11日付の琉球新報は「基地、経済政策に審判」という見出しで報じたが、県政ウォッチャーは「統一教会問題が直撃した選挙戦」と指摘。公明党沖縄県本部代表の金城勉県議も最終日の10日、「統一教会問題がボディブローのように効いた」と囲み取材で述べていた。佐喜眞氏が那覇市内での最後の街宣を終えたときのことだ。先の県政ウォッチャーはこう続けた。

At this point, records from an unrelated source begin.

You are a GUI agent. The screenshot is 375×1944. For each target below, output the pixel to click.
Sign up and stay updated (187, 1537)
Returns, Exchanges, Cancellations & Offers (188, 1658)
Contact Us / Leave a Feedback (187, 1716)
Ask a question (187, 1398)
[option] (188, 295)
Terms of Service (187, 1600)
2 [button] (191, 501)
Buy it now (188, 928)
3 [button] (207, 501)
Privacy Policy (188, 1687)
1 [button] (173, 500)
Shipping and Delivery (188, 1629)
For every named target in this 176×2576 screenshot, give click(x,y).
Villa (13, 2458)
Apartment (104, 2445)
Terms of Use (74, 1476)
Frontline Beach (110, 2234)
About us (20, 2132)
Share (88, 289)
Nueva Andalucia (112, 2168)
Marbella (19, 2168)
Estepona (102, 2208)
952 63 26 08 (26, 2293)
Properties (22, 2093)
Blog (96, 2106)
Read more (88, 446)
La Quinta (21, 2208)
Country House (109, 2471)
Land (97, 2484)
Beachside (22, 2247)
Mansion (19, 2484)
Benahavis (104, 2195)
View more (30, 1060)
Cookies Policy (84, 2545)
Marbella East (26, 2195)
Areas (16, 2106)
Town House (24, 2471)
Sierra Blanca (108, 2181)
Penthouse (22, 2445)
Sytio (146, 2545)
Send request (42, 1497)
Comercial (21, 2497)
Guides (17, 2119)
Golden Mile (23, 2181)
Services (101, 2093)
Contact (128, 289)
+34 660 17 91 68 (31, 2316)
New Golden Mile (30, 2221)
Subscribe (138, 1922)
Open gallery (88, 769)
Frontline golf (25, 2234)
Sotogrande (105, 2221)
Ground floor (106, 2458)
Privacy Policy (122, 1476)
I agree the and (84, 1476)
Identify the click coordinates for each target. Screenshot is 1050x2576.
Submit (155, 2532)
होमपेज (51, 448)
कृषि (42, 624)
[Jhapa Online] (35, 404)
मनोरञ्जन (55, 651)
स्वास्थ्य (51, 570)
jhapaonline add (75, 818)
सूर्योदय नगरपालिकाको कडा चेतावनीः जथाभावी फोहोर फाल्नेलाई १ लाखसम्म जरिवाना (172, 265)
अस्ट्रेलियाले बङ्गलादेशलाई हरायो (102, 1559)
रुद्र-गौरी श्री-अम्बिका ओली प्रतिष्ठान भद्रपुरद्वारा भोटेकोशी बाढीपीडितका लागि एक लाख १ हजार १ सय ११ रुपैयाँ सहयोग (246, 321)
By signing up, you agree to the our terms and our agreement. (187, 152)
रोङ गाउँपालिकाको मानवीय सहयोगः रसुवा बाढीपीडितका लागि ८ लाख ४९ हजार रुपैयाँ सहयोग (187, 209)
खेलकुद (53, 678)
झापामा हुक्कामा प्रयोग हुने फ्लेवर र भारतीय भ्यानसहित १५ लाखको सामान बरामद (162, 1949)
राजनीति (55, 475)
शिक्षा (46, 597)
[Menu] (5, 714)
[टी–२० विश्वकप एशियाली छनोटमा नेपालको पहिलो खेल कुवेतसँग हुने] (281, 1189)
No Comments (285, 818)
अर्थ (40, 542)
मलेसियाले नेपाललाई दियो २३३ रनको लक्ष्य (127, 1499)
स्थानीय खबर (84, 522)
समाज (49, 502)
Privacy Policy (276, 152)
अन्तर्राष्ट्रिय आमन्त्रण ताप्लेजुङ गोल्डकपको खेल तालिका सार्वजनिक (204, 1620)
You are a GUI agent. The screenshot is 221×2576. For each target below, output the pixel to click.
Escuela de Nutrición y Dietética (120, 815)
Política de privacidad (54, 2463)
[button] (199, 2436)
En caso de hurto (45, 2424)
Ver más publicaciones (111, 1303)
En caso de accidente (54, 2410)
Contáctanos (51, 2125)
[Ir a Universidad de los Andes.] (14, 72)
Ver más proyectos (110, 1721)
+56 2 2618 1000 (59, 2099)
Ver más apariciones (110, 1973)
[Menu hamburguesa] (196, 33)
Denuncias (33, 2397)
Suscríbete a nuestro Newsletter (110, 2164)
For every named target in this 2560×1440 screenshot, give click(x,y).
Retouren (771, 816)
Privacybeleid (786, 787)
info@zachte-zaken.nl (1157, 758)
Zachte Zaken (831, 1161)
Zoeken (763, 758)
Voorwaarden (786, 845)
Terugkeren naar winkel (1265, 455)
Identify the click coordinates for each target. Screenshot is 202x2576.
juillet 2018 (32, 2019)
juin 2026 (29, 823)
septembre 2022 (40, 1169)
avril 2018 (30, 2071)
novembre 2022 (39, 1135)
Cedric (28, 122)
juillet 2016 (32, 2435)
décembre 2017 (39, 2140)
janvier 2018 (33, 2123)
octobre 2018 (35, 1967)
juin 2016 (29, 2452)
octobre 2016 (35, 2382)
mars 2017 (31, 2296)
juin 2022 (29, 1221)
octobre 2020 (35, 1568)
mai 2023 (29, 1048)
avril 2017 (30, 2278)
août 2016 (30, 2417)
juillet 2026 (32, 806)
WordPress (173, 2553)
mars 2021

「参院選沖縄選挙区では、自公支援の古謝元太候補が敗北したものの、元宜野湾市長の伊波洋一参院議員に約3,000票差まで迫った。佐喜眞陣営は『県知事選でも接戦となる』と勢いづいていましたが、蓋を開けてみると大差で惨敗。4年前の7万票差と同程度だった。統一教会問題の影響としか考えられない」
実際、今回の県知事選は異例のスタートとなった。告示日の那覇街宣で佐喜眞氏は統一教会問題について次のような釈明をしたのだ。
「連日、統一教会の報道がなされております。たしかに私は、旧統一教会の関係団体の行事に参加をしてまいりました。ただし、会費(の支払い)であるとか、資金の提供を受けたことは一切ございません。ただし、多くの方々に不安を与え、誤解を招くような行動をしたことについて真摯に反省をしております。この場をお借りしまして、旧統一教会関連との一切の関係を今後行わない。(関係を)断つということをお約束させていただきます」。
自民党の得意技は“争点隠し選挙”。都合の悪い争点には触れないことで重要な選挙を乗り切ってきたが、今回は違った。統一教会問題に触れないと有権者が納得しないところまで追い込まれていたといえるのだ。
佐喜真氏が3年間で8回統一教会や関連団体の行事などに参加したことは地元紙も報じており、なかでも2019年9月に台湾で行われた合同結婚式にも出席した画像はネット上で拡散していたのだ。
「『4年前の県知事選と違って、今回は公明党支持者(創価学会員)からの電話がかかってこなかった』という声も聞きましたが、学会関係者の運動量が落ちたのは明らかです。自公の“必勝パターン”である期日前投票が前回に比べて5ポイント以上も落ちたのも、このためでしょう」(県政ウォッチャー)。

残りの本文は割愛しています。